Anyone planning a trip to Europe quickly runs into a wall of acronyms and visa categories. The good news is that the Schengen visa system, despite looking complicated, breaks down into a few clean choices: how long you’re staying, what you’re doing while you’re there, and how many times you plan to enter the zone.
This guide walks through each category in plain language.
The Two Big Buckets: Short-Stay and Long-Stay
Every Schengen visa falls into one of two families.
Short-stay (Type C) is for visits of up to 90 days within any rolling 180-day window. It covers tourism, business meetings, family visits, and most other travel reasons. The visa sticker itself can be valid for up to five years, but the 90-in-180 cap on actual time spent in the zone never goes away.
Long-stay (Type D) is for anyone who needs to live in a Schengen country for longer than 90 days — typically students, workers, researchers, and people moving for family reunification. This is sometimes called a “national visa” because it’s issued by the specific country where you’ll be based.
The Schengen area currently includes 29 countries, and a Type C visa generally lets you move freely between them within your allowed days.
Type C: The Short-Stay Visa in Detail
Two sub-categories sit under Type C:
Airport Transit Visa (Type A) — This one is narrow. It only allows you to pass through the international transit zone of a Schengen airport while changing flights between two non-Schengen countries. It does not give you the right to enter the Schengen area itself, even briefly.
Standard short-stay visa (Type C) — This is what most travellers actually apply for. It permits a stay in the Schengen zone for the duration written on the visa, capped by the 90/180 rule.
How Many Times You Can Enter
A short-stay visa always specifies how often you can cross into the Schengen area:
- Single-entry — You enter once. Once you leave, the visa is spent, even if you haven’t used all your allowed days.
- Double-entry — You can enter twice. After the second exit, the visa is finished.
- Multiple-entry (MEV) — You can come and go as many times as you want during the visa’s validity, as long as you respect the 90/180 limit on cumulative days inside the zone.
Multiple-entry visas are usually issued in escalating tiers, depending on how clean and consistent your travel history is:
- 1-year MEV — Generally available to applicants who have lawfully used three Schengen visas in the previous two years.
- 3-year MEV — Available to those who have correctly used a 1-year MEV in the past two years.
- 5-year MEV — Reserved for travellers who have responsibly used a multi-year MEV in the previous three years.
In every case, breaking the 90/180 rule resets your standing.
Limited Territorial Validity (LTV) Visas
LTVs are the exception, not the norm. They’re issued in special situations — humanitarian cases, international obligations, or other emergencies where a standard Schengen visa can’t be granted. The catch is in the name: an LTV is only valid for the country (or specific countries) listed on it. The holder cannot freely travel across the rest of the Schengen area.
Choosing the Right Purpose Category
When you apply, you’ll be asked to declare why you’re travelling. The main options are:
- Tourism — sightseeing, leisure travel, holidays.
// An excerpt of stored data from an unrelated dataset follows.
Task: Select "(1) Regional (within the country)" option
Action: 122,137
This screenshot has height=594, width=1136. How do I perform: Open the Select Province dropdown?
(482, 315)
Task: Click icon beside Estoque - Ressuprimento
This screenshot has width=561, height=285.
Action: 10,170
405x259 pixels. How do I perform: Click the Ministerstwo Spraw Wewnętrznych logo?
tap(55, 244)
- Business — meetings, conferences, negotiations, trade events.
- Family or friends — visiting relatives or friends who legally reside in a Schengen country (an invitation letter from your host is usually required).
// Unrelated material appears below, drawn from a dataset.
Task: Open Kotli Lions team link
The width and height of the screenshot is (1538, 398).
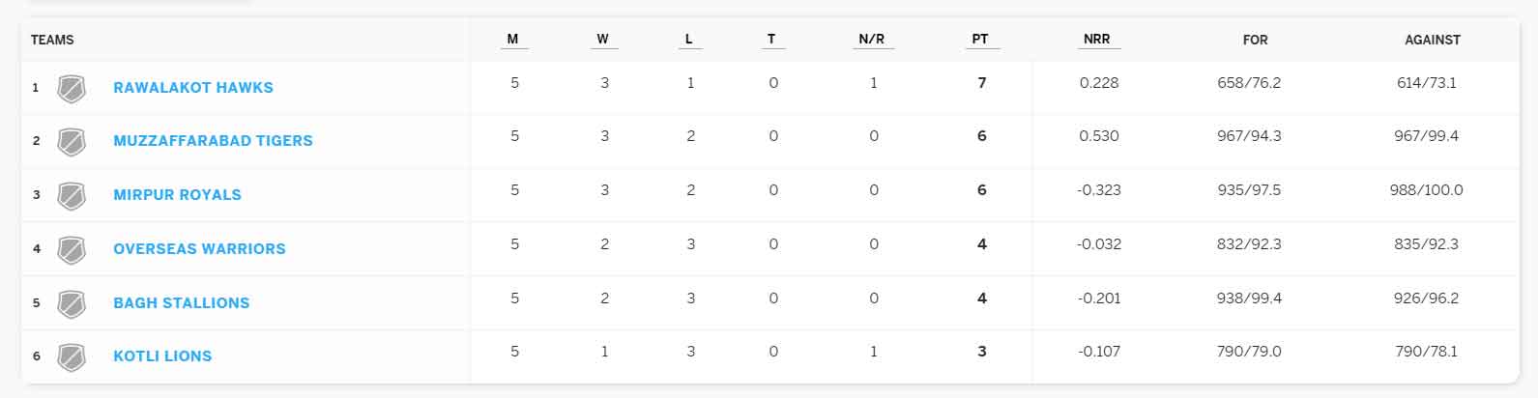Action: pyautogui.click(x=162, y=356)
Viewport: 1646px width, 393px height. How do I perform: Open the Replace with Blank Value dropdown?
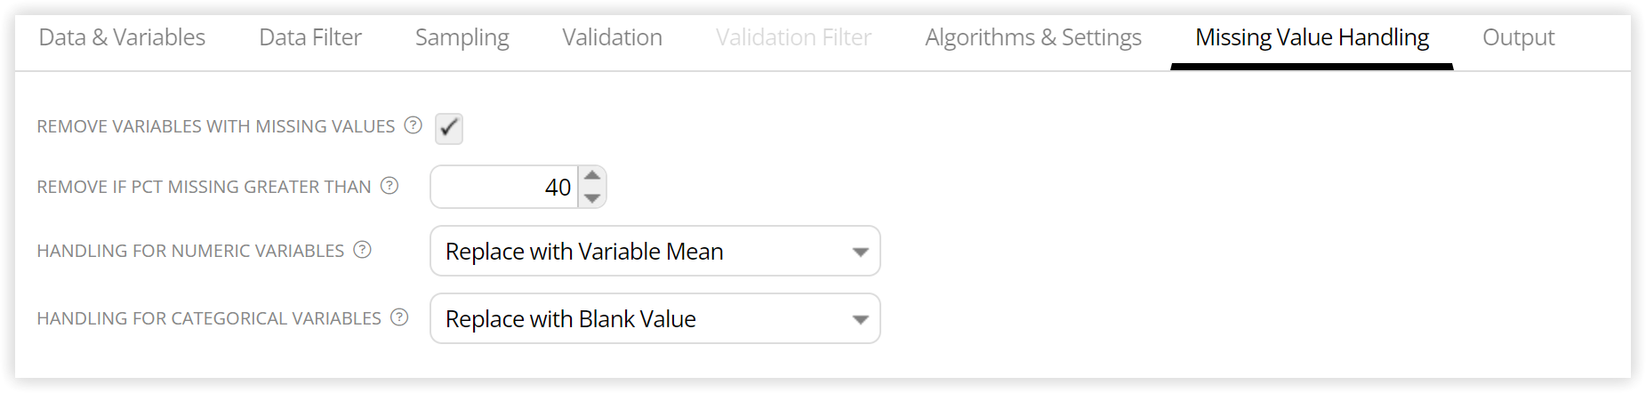(x=655, y=318)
- Study — short academic programmes, language courses, entrance exams, or any educational activity under 90 days.
- Medical treatment — care at a Schengen hospital or clinic, generally for stays of up to 12 weeks within 180 days.
- Cultural, sports, or film events — for participants (not spectators) attending recognised events.
- Official visit — for delegations, diplomats, and government representatives travelling on duty.
- Transit — for seafarers and others passing briefly through a Schengen state en route elsewhere.
- Other — a catch-all for purposes that don’t fit the above; you’ll be asked to provide a brief explanation.
The category you pick determines the supporting documents you’ll need to provide, so it’s worth getting it right the first time.
Type D: The Long-Stay National Visa
If you’re moving to a Schengen country rather than visiting it, you’ll need a Type D visa. This category is what enables foreigners to legally settle, work, or study long-term. It’s issued by the destination country and tied to a specific purpose — student, employee, family member, researcher, and so on.
Type D visas come in two formats:
- Single-entry long-stay — Granted for a fixed-purpose stay in one country, often as a stepping stone to a residence permit.
- Multiple-entry long-stay — More commonly issued, this lets the holder move freely through the rest of the Schengen zone in addition to residing in the issuing country. It’s typical for international students, qualified professionals, researchers attending cross-border programmes, and individuals in medical or specialised circumstances.
Once a Type D visa holder arrives, they usually convert their visa into a residence permit through the local immigration authority within the first months of their stay.
The Bottom Line
Picking the right Schengen visa comes down to three questions: how long you’ll be in Europe, what you’ll be doing there, and how many times you need to enter the area. Get those three answers straight before you start the application — most rejections come from people applying under the wrong category, not from a lack of documents.